Il prof Favero patteggia e paga 100 mila euro

Ex direttore della clinica odontoiatrica di Padova con studio anche a Belluno era accusato di aver dirottato pazienti dall’ospedale ai suoi ambulatori privati
PADOVA. Ha patteggiato un anno di carcere (con la sospensione condizionale) per abuso d’ufficio e tentato abuso d’ufficio con l’aggravante di un danno di rilevante entità e una provvisionale immediatamente esecutiva di 100 mila euro a favore dell’Azienda ospedaliera di Padova il professor Gian Antonio Favero, 66 anni, originario di Motta di Livenza con residenza a Jesolo, ex direttore della Clinica odontoiatrica, finito sotto inchiesta dopo un servizio trasmesso dal tiggì satirico “Striscia la Notizia”.


Un servizio che aveva svelato come il cattedratico – ordinario all’Università patavina, oggi in pensione, e proprietario di una serie di società alle quali fanno capo le Cliniche Favero sparse in mezzo Nordest compreso il Bellunese e anche all’estero – dirottasse i pazienti dalla struttura pubblica ai suoi ambulatori privati.


La sentenza.
Rispetto alla quantificazione del risarcimento reclamato dall’Azienda ospedaliera (tutelata dall’avvocato Luciana Puppin), tutto è stato demandato al giudice civile. La “pena concordata” tra Procura generale di Venezia (pubblica accusa) e difesa (il penalista Antonio Franchini) è stata pronunciata con sentenza dalla seconda sezione della Corte d’appello lagunare. Una Corte d’appello che ha spazzato via l’assoluzione dei giudici di secondo grado (all’epoca presidente Sartea). Giudici che avevano riconosciuto l’«eticità» dei comportamenti di Favero.


Cassazione determinante.
Due anni e due mesi di carcere (senza la condizionale) per il contestato abuso d’ufficio, oltre a 500 mila euro di risarcimento da pagare all’Azienda ospedaliera che aveva lamentato un pesante mancato introito (la richiesta ammontava a 2 milioni e mezzo di euro) e assoluzione per il reato di falso era stata la sentenza pronunciata in primo grado dal gup Cristina Cavaggion al termine di un giudizio abbreviato. È l’1 luglio 2014.

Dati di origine
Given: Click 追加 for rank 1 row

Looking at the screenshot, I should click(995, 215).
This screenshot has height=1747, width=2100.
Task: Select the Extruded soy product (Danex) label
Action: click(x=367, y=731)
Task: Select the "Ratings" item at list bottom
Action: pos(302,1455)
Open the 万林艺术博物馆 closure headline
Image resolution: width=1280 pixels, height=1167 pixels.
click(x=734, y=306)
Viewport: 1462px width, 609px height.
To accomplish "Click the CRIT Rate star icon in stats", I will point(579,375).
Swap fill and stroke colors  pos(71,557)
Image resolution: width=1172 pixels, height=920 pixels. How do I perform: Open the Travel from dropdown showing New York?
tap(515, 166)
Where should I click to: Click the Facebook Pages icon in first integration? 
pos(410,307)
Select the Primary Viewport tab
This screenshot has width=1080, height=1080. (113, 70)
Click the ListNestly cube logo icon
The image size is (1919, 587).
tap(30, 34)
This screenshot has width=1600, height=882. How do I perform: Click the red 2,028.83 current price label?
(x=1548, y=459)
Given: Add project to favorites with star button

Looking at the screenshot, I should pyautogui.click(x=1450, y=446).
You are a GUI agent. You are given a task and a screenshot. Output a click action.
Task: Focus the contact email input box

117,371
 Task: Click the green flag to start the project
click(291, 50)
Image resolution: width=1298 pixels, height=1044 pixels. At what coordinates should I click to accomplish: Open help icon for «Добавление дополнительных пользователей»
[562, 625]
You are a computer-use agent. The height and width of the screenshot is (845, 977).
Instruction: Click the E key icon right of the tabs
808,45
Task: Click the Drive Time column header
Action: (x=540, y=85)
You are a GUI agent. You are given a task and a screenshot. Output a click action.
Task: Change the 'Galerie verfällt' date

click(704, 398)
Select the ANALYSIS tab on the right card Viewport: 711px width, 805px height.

— OBIETTIVO DELL'ESERCIZIO —
Prosegui l'articolo sul patteggiamento del professor Favero, ripartendo dopo l'ultima frase riportata. Le voci provengono da un'altra fonte.

— RISULTATO —
Favero ricorre in appello.
E il 7 ottobre 2015 la decisione è capovolta. E cancellata: assoluzione piena e nessuna responsabilità penale perché secondo i giudici di secondo grado l’abuso non sta in piedi, mancando sia il danno all’ente pubblico sia l’indebito vantaggio a carico dell’imputato. Non ci sta la Procura generale che aveva reclamato la conferma della condanna a 2 anni e 2 mesi, condividendo l’impostazione della magistratura padovana. E impugna la sentenza. La Cassazione annulla l’assoluzione “con rinvio”. Ovvero: il fascicolo processuale viene rimesso alla Corte d’appello veneziana ma ad un’altra sezione. Parole forti quelle della Suprema Corte che insiste sul «conflitto d’interesse» e «un’incompatibilità medica» fra l’attività «svolta nella Clinica Universitaria e nei suoi studi privati» in quanto «Favero esercitava sui pazienti una induzione a scegliere la struttura privata dove svolgeva attività libero professionale in “extra moenia” come emerge da numerose dichiarazioni testimoniali». Alla fine è arrivato il patteggiamento.